1,25(OH)2D3 is Involved in the Regulation of Caspase-3/GSDME Pathway-Mediated Cellular Pyroptosis on Kidneys of Rats with Diabetic Nephropathy.

Abstract

This study sought to investigate the presence of caspase-3/Gasdermin E (GSDME) pathway-induced cellular pyroptosis in diabetic nephropathy (DN), and to clarify the mode of action of this pathway and the regulatory role of 1,25(OH)2D3. A rat model of DN was constructed using Streptozotocin (STZ) in combination with a high-fat, high-sugar diet.

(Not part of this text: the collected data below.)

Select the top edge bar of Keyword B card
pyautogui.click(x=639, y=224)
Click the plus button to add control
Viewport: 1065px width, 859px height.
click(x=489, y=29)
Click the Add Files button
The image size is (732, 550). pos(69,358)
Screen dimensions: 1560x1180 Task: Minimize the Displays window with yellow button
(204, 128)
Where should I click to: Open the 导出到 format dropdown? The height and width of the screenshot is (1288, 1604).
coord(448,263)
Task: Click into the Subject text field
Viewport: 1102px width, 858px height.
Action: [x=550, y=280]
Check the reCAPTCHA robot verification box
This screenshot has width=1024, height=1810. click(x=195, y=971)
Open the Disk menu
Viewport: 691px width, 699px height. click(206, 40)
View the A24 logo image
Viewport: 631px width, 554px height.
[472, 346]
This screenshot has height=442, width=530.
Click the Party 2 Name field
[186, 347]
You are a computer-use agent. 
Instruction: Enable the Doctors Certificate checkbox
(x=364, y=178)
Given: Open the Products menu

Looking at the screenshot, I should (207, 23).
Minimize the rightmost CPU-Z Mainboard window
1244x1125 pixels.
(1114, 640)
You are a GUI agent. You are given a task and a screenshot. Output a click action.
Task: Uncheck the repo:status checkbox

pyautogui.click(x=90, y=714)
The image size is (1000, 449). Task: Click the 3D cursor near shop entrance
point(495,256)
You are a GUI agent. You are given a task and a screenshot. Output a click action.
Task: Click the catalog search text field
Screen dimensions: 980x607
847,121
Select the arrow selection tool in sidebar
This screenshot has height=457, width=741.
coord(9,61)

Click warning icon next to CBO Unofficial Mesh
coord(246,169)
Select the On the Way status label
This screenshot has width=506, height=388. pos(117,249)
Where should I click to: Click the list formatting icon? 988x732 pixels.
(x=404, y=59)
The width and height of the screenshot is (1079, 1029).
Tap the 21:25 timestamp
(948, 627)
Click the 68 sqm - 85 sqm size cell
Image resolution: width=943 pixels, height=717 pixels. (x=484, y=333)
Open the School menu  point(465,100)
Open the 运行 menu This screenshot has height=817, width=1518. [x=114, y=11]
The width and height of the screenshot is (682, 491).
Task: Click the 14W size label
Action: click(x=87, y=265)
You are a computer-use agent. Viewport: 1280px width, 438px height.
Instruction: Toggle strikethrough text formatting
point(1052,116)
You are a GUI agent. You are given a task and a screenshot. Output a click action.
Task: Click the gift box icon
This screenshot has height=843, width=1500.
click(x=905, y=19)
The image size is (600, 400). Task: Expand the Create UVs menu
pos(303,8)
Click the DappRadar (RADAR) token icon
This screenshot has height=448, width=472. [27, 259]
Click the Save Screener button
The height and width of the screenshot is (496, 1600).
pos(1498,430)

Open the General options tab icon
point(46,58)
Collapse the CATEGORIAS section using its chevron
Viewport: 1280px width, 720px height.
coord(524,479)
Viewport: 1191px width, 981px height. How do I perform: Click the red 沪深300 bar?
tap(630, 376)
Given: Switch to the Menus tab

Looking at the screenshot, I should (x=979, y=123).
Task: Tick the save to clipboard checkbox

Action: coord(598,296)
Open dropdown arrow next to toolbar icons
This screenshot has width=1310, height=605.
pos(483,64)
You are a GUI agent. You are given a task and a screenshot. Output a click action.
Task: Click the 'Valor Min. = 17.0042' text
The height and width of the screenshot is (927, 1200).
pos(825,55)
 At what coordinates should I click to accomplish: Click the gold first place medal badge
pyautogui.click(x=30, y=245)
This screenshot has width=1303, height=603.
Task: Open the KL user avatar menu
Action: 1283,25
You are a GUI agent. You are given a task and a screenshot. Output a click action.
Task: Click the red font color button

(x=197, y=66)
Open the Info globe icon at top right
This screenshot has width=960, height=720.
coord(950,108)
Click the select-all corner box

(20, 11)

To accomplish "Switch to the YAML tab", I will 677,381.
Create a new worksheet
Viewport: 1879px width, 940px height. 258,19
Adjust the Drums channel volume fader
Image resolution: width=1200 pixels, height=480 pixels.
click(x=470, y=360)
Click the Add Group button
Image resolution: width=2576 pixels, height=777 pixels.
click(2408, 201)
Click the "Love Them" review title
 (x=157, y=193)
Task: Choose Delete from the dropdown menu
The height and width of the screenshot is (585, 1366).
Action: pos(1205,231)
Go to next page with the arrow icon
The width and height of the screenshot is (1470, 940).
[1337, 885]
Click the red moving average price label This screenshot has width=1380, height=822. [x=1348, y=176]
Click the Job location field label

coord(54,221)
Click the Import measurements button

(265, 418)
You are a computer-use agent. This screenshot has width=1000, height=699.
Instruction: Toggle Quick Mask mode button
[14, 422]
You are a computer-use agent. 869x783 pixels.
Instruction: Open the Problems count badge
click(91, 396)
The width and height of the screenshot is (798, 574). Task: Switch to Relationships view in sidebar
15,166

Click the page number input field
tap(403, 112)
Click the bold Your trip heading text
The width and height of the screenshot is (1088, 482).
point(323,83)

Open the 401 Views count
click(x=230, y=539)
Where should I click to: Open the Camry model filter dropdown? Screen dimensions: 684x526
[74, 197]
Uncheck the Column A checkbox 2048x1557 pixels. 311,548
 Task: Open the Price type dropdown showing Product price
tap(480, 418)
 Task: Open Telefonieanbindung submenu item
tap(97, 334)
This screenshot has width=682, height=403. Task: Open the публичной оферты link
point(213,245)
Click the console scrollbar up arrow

The results show that 1,25(OH)2D3 reduces pyroptosis, protects kidney tissues, reduces renal cells damage, and decreases serum creatinine, blood urea nitrogen, and 24-hour urine protein (24hUpro) in rats with DN. Pathological changes such as glomerular mesangial stroma, glomerular basement membrane thickening, tubular vacuolar degeneration, and interstitial fibrosis in the kidney tissue of rats with DN were significantly ameliorated by the intervention of 1,25(OH)2D3. In addition, 1,25(OH)2D3 down-regulated the activation of the inflammatory factor NF-κB, down-regulation of caspase-8 expression and inhibition of protein expression of DN rat focal death-associated protein cleavage caspase-3, GSDME and GSDME-N. These findings support the protective effect of 1,25(OH)2D3 on kidney tissues of rats with diabetic nephropathy may be related to the inhibition of the caspase-3/GSDME pathway in the presence of pyroptosis.